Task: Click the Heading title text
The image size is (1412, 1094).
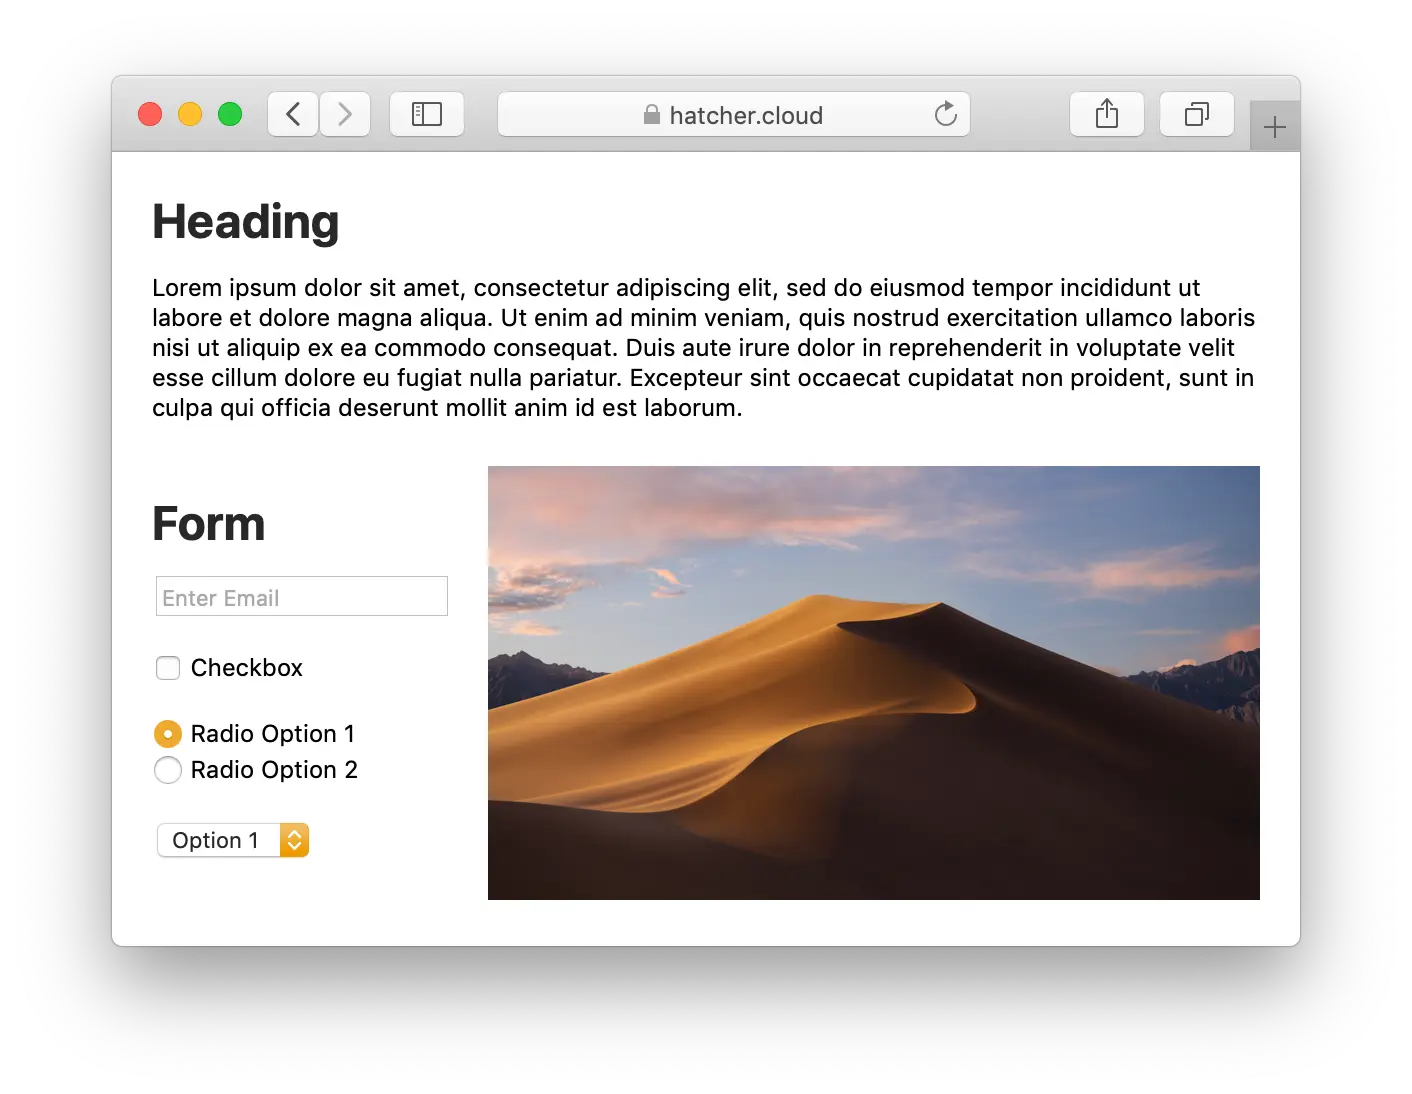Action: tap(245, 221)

* * *

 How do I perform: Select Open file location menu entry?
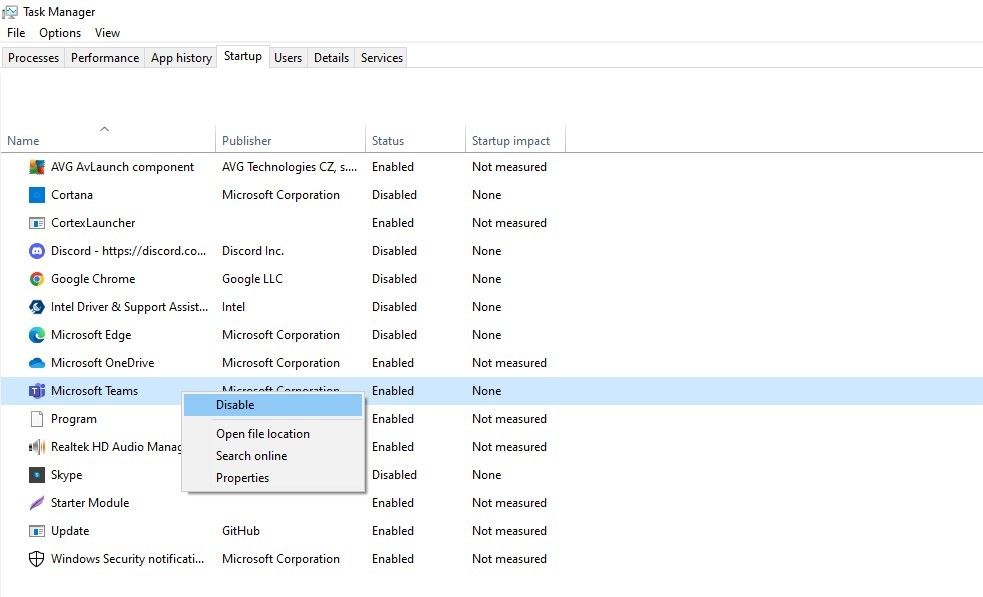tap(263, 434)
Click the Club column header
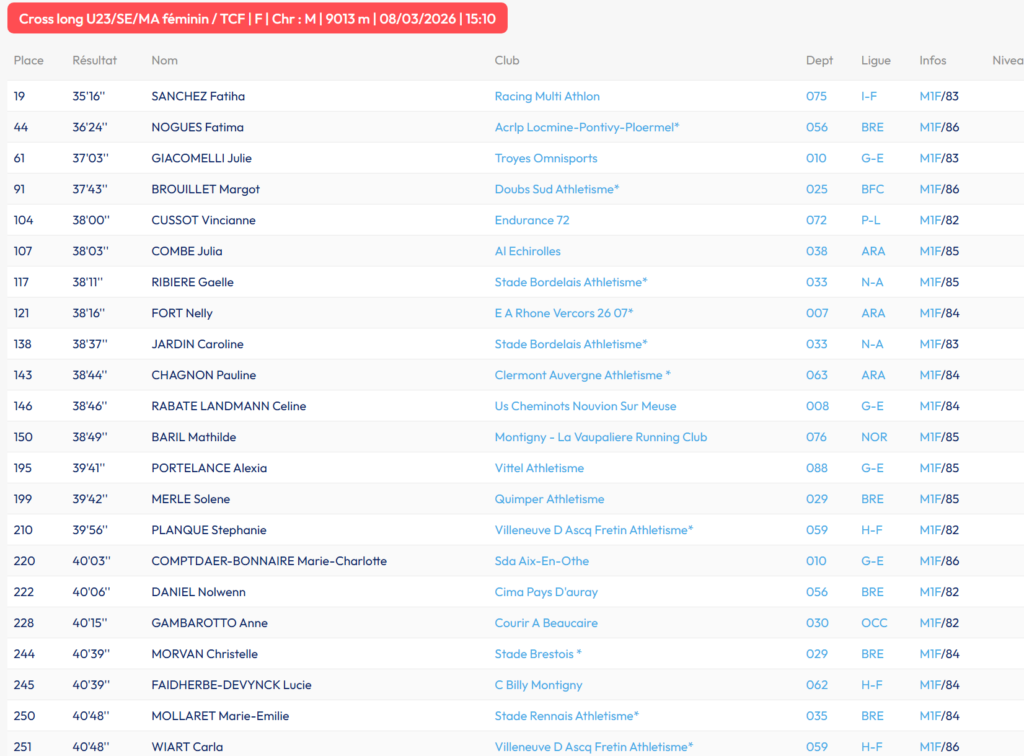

* * *

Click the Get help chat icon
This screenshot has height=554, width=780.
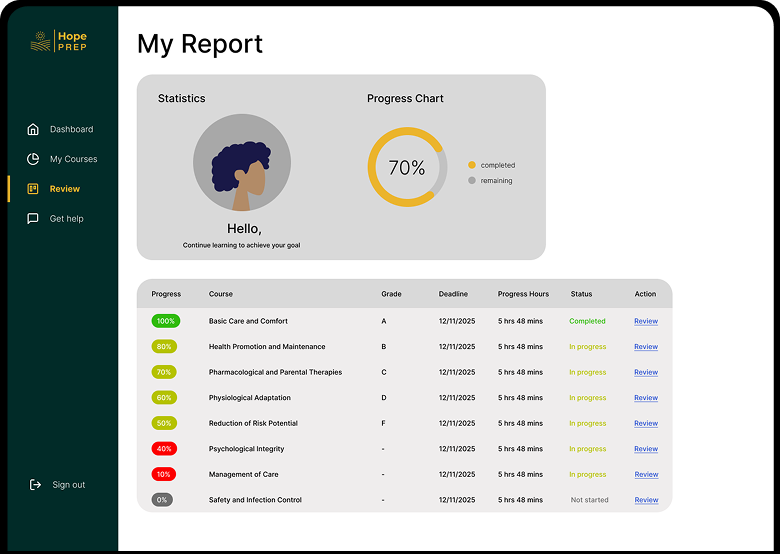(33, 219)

* _Task_:
From the data above, copy each line that holds "Click".

* _Your solution_:
Task: Click the Heading title text
Click the Club column header
Click the Get help chat icon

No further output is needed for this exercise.